§ **DIRECTIONS FOR THIS TASK**
Return the data below exactly as given, except for the images.

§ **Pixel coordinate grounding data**
═══

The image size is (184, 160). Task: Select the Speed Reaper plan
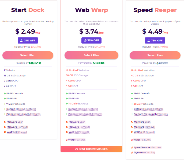coord(155,55)
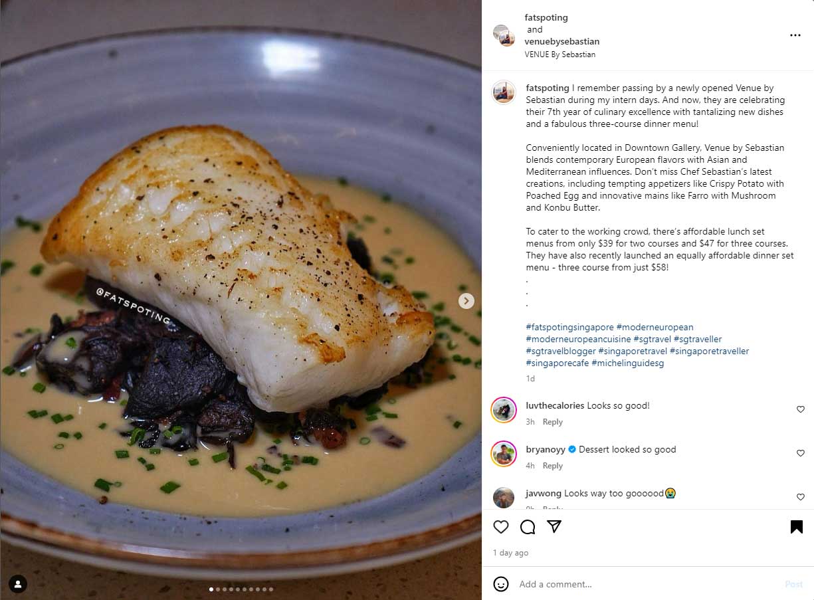Screen dimensions: 814x600
Task: Open the emoji picker smiley icon
Action: [x=501, y=584]
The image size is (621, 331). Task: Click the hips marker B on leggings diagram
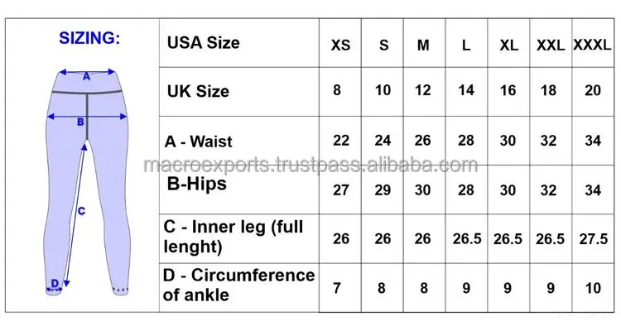click(80, 122)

═══

§ **PROBLEM SOLUTION**
The image size is (184, 160). Task: Select the Speed Reaper plan
coord(155,55)
Screen dimensions: 814x600
Task: Open the emoji picker smiley icon
Action: [x=501, y=584]
The image size is (621, 331). Task: Click the hips marker B on leggings diagram
click(80, 122)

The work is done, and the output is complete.